Chris Giles writes in the FT:
The main periods of measurement error came in the austerity years of 2012 to 2014, in 2017 during the early period after the Brexit referendum and in recent post-pandemic years. The truth is that a huge pessimistic bias in our national accounts has led us to be fed with contemporary reports of doom and gloom, which subsequently turn out to be nonsense.
But it is the first version of economic events that enters the national debate — and the national consciousness — for the entirely understandable reason that initial releases of economic data make news. You cannot expect people to care deeply about a revision to data that is three years old. Psychologically, they have made up their mind by then.

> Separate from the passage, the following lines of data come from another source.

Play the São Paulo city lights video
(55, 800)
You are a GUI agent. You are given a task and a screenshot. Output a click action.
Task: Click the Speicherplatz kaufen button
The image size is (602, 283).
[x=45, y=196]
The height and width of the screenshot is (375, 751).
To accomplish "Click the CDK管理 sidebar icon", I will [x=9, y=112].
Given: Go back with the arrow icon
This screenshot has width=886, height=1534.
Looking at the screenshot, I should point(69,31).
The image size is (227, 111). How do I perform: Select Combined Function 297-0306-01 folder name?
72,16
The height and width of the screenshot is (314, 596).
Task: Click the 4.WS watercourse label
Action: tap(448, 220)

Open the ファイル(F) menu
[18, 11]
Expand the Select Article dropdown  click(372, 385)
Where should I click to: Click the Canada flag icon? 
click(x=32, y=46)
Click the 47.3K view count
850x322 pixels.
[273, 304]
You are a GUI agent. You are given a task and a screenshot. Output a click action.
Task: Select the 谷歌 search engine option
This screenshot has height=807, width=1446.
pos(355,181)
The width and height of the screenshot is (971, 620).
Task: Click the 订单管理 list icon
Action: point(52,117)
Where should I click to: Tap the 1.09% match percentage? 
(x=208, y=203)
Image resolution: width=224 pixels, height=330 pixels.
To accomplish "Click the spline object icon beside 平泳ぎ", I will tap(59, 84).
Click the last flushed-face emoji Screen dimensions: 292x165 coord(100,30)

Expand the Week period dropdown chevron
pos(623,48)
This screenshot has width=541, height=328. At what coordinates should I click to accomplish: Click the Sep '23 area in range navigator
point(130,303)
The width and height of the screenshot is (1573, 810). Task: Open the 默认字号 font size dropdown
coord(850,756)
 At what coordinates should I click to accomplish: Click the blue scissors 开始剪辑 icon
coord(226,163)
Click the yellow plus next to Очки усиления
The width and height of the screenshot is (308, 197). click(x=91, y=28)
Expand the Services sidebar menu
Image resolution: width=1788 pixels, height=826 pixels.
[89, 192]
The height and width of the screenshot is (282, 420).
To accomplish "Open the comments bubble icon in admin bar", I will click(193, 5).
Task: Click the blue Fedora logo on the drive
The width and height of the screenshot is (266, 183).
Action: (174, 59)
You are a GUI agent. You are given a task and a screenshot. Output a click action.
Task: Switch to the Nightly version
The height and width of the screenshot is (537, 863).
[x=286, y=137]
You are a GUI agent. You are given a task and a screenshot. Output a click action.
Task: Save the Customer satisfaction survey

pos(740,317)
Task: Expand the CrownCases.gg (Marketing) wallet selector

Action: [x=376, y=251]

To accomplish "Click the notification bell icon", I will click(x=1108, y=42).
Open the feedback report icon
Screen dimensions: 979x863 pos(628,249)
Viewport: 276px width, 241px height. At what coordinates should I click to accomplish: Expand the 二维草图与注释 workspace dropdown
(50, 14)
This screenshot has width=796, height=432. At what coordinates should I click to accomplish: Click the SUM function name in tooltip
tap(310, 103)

We are still told that 2010s austerity destroyed growth, but the data no longer supports that story: growth between David Cameron’s election victories of 2010 and 2015 now registers an annualised average of 2 per cent.
Somehow I am not seeing people jumping all over this story? Is it even correct? I have not seen anyone refute or counter it. Here is the analysis from 5.2 Pro, largely confirming, though it suggests 1.8% to 1.9% is a better estimate than 2%. I am very open to alternative points of view here, but at the moment it appears the correct stance was a) the British economic problems were largely structural and would not just be fixed by an aggregate demand boost, and b) fiscal consolidation was necessary, and while done imperfectly, not a disaster relative to the alternatives available.
The dust has not yet settled, but perhaps most of you were basically just wrong on this one?